Return, word for word, only the lines of the data below that lie between the line with "Given: Focus the year field containing 2021" and the line with "This screenshot has height=910, width=1479.", those two lines included.

Data section below:

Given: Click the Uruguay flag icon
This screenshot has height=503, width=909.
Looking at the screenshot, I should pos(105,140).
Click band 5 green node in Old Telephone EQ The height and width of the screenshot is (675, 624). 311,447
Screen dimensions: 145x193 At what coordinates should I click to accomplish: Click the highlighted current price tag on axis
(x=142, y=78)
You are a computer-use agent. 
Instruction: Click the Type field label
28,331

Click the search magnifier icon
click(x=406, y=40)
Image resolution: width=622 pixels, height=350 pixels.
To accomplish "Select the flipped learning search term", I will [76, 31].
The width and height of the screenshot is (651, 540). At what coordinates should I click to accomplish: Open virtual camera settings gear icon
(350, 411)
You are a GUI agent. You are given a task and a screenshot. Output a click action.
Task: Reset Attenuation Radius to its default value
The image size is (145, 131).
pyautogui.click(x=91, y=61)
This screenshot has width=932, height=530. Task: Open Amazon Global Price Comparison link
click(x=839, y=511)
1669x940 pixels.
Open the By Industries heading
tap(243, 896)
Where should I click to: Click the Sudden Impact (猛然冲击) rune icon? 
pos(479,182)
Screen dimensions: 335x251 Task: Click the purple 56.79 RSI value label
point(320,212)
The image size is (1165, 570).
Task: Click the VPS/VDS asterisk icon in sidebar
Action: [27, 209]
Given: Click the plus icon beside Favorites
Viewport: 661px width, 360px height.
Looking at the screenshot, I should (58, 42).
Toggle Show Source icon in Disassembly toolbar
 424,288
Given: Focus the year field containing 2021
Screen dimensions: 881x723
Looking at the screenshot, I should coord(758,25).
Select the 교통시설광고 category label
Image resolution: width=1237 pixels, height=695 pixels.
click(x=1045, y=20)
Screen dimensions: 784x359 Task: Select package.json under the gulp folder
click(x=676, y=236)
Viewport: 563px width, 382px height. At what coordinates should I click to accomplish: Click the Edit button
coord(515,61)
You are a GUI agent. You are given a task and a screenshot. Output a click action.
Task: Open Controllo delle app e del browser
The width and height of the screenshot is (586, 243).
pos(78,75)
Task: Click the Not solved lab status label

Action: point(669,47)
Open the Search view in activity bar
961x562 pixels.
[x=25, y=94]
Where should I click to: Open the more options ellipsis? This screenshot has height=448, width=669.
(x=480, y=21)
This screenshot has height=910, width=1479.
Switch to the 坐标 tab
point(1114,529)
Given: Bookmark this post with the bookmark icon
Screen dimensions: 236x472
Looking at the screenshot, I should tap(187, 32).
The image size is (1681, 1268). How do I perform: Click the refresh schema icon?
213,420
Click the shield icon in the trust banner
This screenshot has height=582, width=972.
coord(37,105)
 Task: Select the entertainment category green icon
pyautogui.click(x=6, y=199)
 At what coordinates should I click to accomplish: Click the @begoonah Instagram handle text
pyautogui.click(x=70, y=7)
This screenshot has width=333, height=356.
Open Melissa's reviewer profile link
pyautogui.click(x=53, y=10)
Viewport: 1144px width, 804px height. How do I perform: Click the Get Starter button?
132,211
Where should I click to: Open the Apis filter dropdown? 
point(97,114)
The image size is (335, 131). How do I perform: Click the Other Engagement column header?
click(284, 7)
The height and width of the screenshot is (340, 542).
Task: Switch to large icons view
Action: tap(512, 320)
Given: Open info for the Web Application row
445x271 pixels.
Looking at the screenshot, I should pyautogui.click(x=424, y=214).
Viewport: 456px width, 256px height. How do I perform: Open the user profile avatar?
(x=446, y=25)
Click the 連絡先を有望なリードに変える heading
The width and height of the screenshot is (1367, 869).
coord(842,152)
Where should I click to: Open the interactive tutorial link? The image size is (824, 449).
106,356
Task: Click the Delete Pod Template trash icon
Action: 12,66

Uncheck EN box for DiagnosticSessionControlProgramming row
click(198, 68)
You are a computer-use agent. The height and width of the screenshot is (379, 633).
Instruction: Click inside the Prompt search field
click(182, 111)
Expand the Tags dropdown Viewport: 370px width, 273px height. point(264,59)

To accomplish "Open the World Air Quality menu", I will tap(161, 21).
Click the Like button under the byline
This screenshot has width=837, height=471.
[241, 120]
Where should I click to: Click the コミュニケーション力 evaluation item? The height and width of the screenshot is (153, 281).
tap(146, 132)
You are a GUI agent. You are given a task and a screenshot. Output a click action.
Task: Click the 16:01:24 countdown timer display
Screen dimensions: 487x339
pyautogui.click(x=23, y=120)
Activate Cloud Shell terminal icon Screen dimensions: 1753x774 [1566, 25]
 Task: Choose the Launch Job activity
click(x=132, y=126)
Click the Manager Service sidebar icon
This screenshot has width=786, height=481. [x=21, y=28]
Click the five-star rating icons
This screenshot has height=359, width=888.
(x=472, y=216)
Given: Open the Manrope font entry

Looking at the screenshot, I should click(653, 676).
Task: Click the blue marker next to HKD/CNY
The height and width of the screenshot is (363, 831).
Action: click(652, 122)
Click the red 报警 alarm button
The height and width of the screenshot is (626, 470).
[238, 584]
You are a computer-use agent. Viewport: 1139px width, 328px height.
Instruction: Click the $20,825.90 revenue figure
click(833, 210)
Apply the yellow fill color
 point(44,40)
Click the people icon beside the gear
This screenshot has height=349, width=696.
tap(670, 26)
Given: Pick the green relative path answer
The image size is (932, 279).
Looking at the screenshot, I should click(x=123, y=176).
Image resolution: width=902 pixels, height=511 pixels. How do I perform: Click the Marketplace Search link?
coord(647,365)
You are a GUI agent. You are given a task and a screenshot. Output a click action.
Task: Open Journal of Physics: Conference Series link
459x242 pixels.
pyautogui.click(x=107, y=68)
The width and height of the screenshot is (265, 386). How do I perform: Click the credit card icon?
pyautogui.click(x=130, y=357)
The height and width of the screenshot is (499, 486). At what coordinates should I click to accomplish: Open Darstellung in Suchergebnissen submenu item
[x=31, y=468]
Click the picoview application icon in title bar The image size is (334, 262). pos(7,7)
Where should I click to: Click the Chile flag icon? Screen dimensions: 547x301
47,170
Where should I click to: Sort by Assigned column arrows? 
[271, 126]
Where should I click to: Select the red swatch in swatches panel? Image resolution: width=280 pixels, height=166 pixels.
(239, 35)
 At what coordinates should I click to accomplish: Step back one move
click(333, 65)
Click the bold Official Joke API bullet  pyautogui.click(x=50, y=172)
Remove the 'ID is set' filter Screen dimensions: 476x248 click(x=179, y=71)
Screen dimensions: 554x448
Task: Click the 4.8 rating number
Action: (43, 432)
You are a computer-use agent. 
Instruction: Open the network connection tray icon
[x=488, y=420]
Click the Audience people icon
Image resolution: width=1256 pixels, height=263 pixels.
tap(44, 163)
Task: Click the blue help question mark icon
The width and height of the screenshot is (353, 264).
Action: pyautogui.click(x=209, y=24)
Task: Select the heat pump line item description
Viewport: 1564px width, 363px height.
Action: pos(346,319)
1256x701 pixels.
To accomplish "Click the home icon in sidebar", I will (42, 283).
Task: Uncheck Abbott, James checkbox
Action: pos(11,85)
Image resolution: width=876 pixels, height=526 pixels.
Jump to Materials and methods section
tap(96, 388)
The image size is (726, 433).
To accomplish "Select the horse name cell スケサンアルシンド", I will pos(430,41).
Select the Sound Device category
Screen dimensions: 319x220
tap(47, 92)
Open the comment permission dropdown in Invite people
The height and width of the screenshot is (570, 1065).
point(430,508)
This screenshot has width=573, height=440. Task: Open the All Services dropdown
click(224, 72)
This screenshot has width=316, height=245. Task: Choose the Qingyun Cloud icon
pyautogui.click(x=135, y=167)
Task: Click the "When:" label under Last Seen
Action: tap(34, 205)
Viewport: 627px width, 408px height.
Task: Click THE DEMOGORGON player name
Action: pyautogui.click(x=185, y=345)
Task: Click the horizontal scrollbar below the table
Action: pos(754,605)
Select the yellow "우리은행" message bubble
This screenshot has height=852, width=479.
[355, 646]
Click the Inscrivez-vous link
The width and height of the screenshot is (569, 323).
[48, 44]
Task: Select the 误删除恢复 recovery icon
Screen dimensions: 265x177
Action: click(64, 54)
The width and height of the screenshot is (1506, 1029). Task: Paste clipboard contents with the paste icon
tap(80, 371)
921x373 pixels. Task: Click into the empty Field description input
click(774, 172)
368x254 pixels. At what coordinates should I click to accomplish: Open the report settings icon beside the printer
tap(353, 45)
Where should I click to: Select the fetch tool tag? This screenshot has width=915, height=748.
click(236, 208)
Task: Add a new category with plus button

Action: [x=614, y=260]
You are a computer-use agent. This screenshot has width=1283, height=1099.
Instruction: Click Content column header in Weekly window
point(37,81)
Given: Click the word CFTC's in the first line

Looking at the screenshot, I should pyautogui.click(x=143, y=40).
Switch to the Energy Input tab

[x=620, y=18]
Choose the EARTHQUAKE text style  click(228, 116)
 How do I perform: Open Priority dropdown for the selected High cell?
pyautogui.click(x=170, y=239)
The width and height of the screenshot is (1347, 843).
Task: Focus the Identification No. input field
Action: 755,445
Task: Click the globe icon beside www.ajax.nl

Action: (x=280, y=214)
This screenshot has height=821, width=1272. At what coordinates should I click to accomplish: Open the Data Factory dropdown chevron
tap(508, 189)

End of Data section.

» Answer box:
Given: Focus the year field containing 2021
Screen dimensions: 881x723
Looking at the screenshot, I should coord(758,25).
Select the 교통시설광고 category label
Image resolution: width=1237 pixels, height=695 pixels.
click(x=1045, y=20)
Screen dimensions: 784x359 Task: Select package.json under the gulp folder
click(x=676, y=236)
Viewport: 563px width, 382px height. At what coordinates should I click to accomplish: Click the Edit button
coord(515,61)
You are a GUI agent. You are given a task and a screenshot. Output a click action.
Task: Open Controllo delle app e del browser
The width and height of the screenshot is (586, 243).
pos(78,75)
Task: Click the Not solved lab status label

Action: point(669,47)
Open the Search view in activity bar
961x562 pixels.
[x=25, y=94]
Where should I click to: Open the more options ellipsis? This screenshot has height=448, width=669.
(x=480, y=21)
This screenshot has height=910, width=1479.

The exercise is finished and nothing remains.